Prompt ::
For the entries below, print exactly the lines between the line holding "Google AI Studio (953, 2270)" and the line holding "YouTube (490, 2329)", inclusive, and nothing else.

Data ::
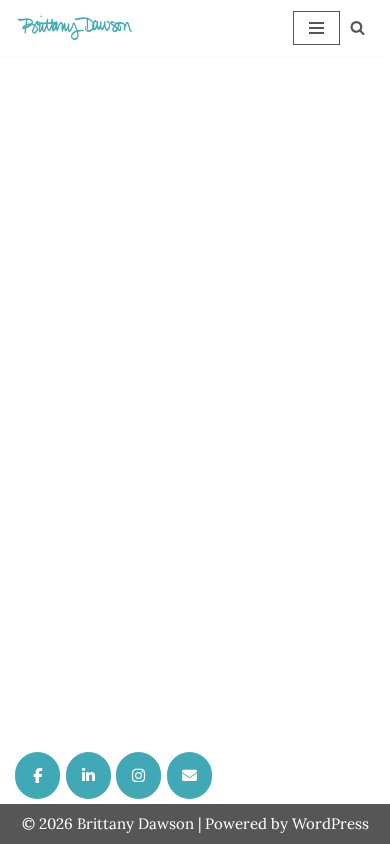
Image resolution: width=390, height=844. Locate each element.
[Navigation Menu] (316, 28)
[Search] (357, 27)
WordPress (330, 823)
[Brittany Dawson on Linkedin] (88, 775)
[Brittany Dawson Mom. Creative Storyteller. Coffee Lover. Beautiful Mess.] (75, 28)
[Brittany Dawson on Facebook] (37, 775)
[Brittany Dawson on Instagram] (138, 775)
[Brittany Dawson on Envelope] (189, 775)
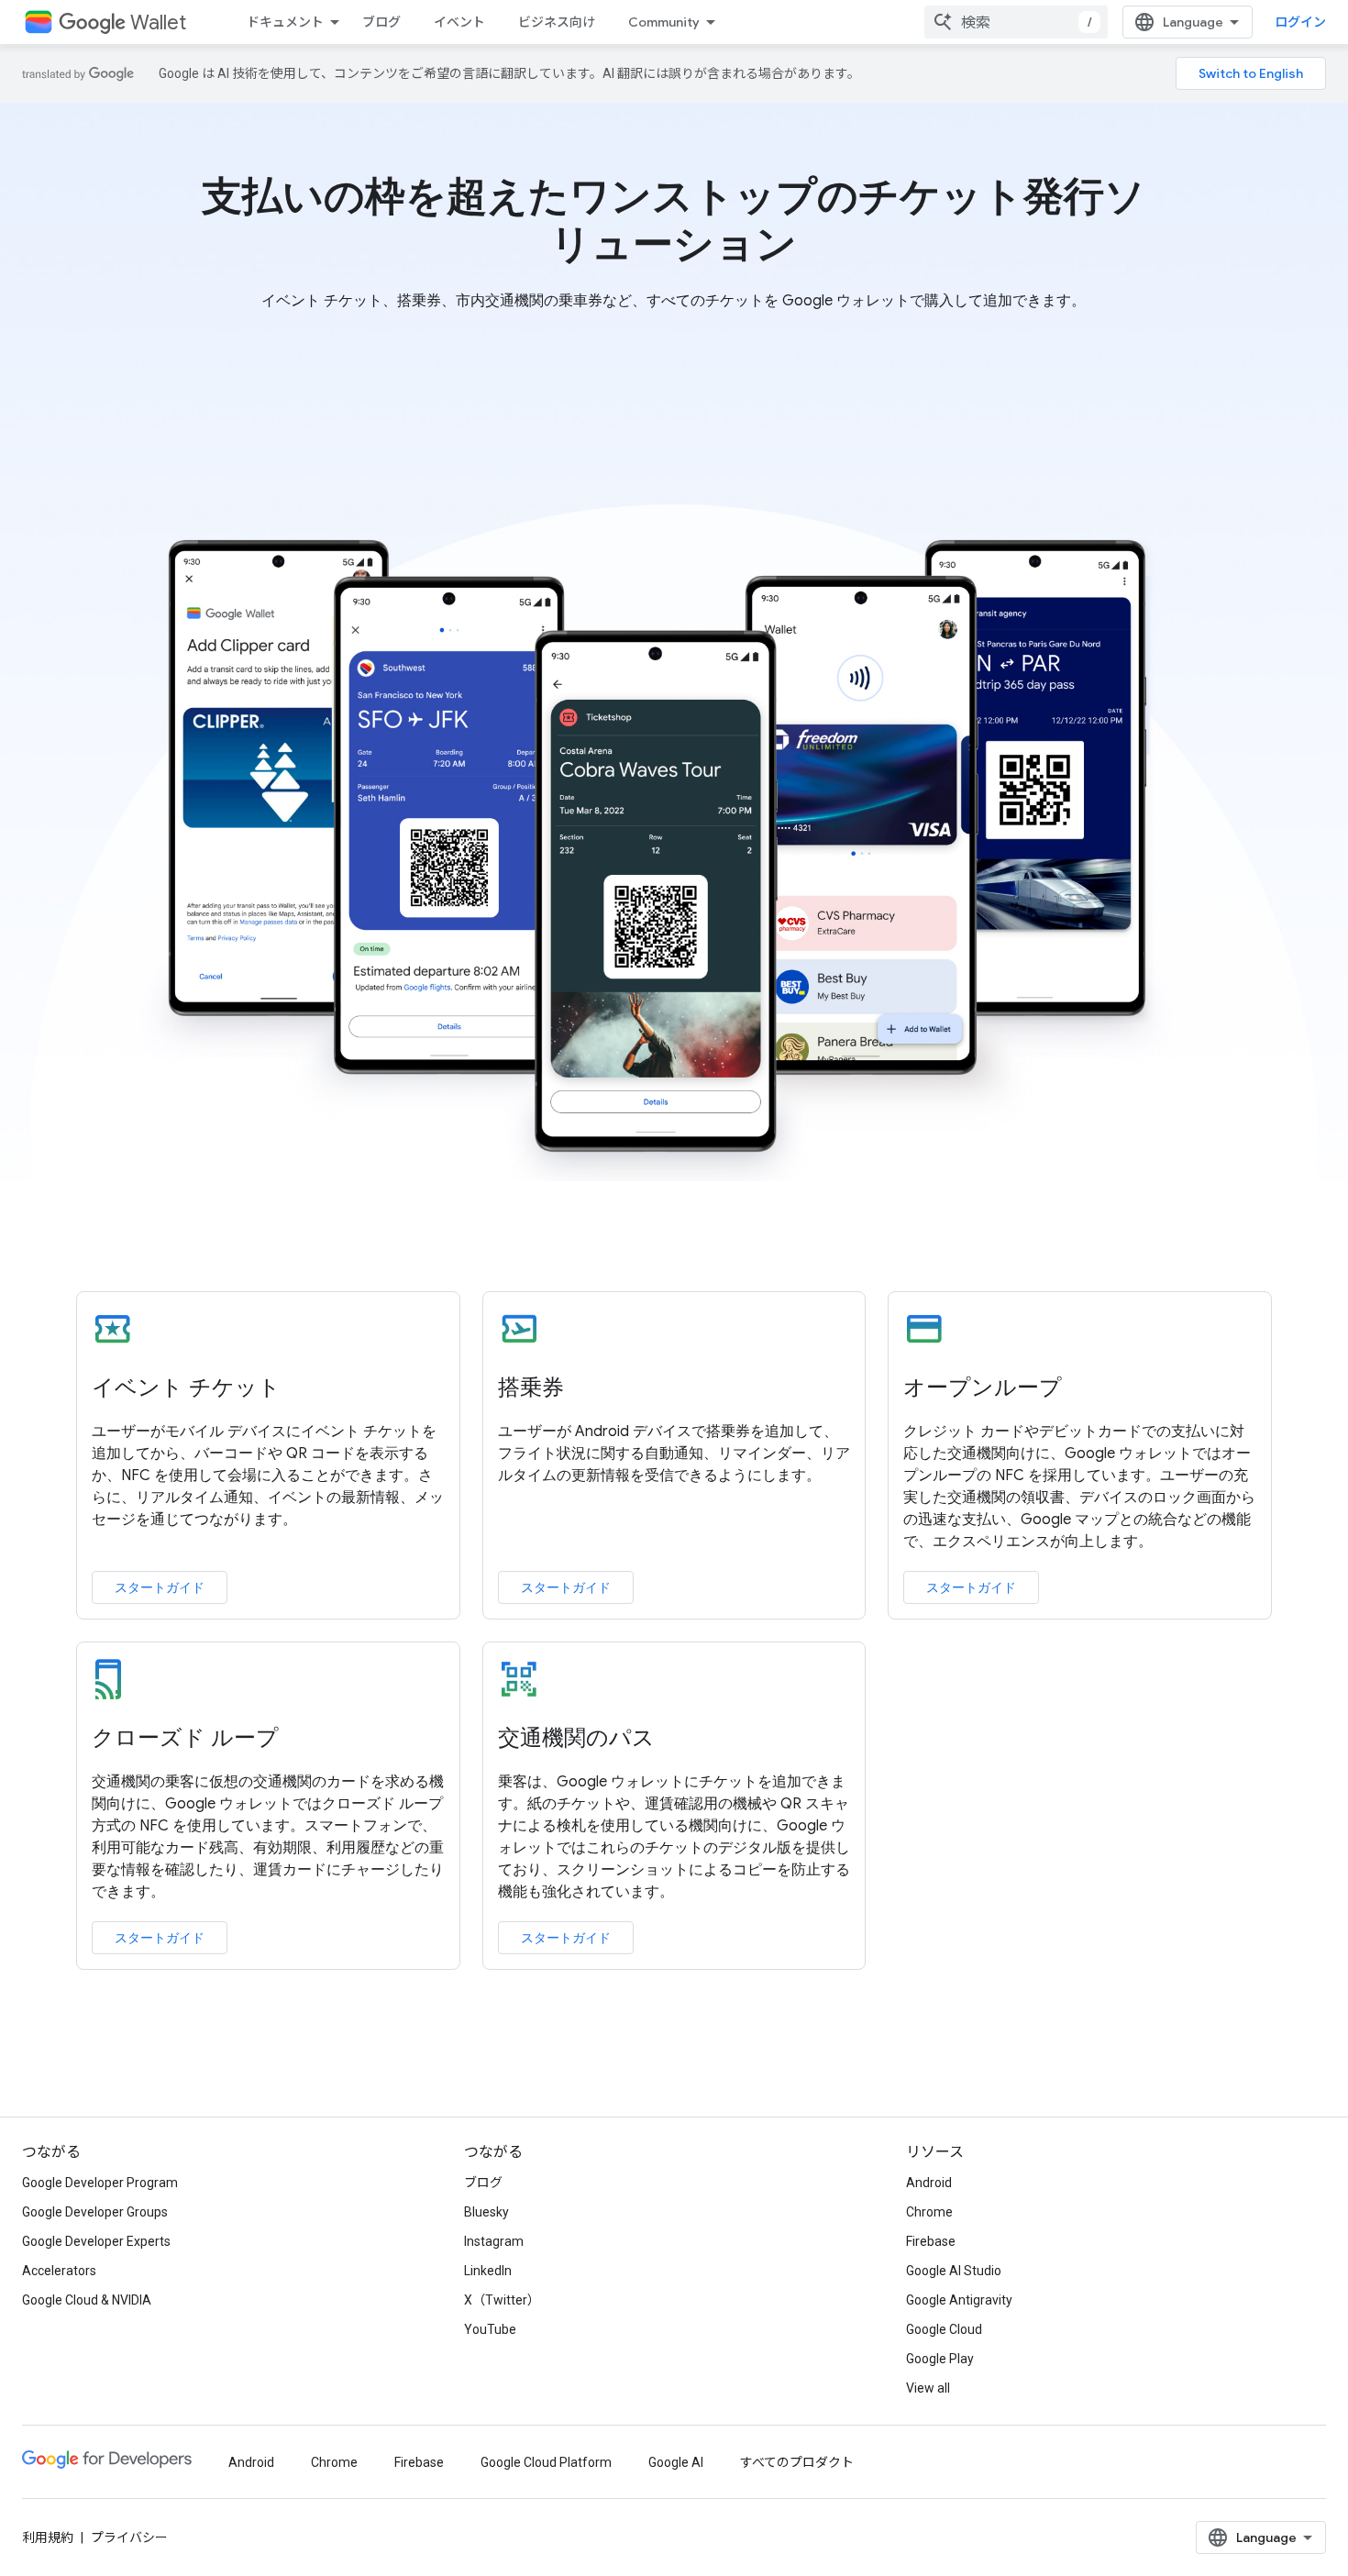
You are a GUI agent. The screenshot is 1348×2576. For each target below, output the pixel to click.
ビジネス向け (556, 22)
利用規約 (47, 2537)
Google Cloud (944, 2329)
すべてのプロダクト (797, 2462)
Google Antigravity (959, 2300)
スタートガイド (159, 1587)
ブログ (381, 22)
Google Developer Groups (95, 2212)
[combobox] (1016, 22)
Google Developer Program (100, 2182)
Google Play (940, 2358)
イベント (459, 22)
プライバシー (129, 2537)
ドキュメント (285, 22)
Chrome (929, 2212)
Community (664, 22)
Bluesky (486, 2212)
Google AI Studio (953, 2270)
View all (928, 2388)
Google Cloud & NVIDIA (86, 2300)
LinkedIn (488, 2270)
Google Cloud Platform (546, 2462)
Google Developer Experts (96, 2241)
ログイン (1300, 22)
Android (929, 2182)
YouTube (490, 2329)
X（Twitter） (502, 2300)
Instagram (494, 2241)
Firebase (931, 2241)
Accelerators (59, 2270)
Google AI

Answer area ::
Google AI Studio (953, 2270)
View all (928, 2388)
Google Cloud & NVIDIA (86, 2300)
LinkedIn (488, 2270)
Google Cloud Platform (546, 2462)
Google Developer Experts (96, 2241)
ログイン (1300, 22)
Android (929, 2182)
YouTube (490, 2329)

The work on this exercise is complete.